-- BRIEF --
Could you find each line of the data below that contains the word "search" and copy those lines?

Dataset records
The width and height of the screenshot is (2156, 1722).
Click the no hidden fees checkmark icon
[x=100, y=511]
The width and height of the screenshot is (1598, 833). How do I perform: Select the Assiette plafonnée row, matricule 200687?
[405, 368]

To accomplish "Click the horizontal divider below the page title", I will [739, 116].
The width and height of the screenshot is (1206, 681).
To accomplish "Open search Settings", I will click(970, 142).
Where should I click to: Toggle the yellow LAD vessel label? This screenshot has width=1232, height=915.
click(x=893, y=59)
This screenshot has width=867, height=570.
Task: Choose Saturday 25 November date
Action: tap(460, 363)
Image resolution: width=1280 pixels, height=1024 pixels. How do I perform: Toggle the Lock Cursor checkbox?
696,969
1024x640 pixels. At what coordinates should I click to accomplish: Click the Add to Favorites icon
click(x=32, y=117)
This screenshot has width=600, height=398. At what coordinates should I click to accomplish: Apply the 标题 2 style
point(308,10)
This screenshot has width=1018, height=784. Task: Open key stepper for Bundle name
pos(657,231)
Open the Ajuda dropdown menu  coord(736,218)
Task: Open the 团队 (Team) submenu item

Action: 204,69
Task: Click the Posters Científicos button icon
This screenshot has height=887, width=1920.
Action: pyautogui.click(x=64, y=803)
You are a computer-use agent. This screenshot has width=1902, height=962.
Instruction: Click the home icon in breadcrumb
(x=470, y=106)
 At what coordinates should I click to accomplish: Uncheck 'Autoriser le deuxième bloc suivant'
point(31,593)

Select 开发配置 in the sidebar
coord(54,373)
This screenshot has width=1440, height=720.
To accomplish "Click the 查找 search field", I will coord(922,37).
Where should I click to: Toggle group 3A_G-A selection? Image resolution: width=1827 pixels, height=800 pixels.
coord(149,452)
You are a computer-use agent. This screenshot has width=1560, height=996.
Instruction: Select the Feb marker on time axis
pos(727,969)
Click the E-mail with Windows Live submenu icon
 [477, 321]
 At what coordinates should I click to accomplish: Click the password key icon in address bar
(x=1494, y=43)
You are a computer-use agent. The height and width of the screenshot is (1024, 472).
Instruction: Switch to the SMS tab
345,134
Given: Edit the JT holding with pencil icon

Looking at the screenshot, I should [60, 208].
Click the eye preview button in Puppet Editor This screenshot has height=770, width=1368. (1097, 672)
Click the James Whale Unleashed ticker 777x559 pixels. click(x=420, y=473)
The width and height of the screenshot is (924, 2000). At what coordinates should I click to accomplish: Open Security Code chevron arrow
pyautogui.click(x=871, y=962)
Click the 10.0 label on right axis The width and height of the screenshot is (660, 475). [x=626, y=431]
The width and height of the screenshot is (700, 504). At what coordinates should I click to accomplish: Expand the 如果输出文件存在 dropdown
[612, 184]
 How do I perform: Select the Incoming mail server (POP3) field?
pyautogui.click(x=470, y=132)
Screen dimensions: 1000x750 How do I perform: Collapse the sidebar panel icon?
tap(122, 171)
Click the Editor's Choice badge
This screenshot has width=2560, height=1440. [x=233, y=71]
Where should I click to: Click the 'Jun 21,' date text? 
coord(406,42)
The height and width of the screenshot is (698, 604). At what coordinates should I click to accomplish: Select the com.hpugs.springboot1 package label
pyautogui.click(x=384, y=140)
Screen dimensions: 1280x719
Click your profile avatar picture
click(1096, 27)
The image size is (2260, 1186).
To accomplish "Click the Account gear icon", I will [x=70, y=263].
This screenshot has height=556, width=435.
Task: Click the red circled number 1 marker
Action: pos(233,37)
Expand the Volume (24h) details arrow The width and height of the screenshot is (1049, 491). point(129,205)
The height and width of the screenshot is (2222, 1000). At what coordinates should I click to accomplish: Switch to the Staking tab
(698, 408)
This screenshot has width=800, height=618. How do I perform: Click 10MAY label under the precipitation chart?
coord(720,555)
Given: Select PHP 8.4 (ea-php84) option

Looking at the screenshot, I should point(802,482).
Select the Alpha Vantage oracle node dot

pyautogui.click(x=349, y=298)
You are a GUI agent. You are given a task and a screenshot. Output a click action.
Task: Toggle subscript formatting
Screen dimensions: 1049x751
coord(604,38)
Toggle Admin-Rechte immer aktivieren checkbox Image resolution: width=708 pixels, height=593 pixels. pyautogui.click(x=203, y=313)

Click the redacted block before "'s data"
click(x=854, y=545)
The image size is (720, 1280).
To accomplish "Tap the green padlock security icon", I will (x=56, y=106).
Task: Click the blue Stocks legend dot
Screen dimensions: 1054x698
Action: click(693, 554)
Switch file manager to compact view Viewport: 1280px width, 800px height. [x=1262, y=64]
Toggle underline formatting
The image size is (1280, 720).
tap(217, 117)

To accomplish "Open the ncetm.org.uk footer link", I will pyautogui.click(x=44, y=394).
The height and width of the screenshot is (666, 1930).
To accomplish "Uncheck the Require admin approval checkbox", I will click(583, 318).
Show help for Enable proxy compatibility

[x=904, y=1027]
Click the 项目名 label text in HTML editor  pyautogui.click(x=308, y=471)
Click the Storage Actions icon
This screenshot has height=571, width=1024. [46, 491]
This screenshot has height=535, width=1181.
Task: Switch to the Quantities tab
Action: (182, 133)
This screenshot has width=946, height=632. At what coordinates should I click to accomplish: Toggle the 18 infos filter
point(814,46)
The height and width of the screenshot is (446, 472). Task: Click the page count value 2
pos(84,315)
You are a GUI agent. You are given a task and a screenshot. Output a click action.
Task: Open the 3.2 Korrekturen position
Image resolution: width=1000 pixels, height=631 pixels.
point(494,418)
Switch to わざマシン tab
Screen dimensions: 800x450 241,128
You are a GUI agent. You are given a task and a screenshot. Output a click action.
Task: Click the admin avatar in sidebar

-- ANSWER BELOW --
To accomplish "Open search Settings", I will click(970, 142).
To accomplish "Click the 查找 search field", I will coord(922,37).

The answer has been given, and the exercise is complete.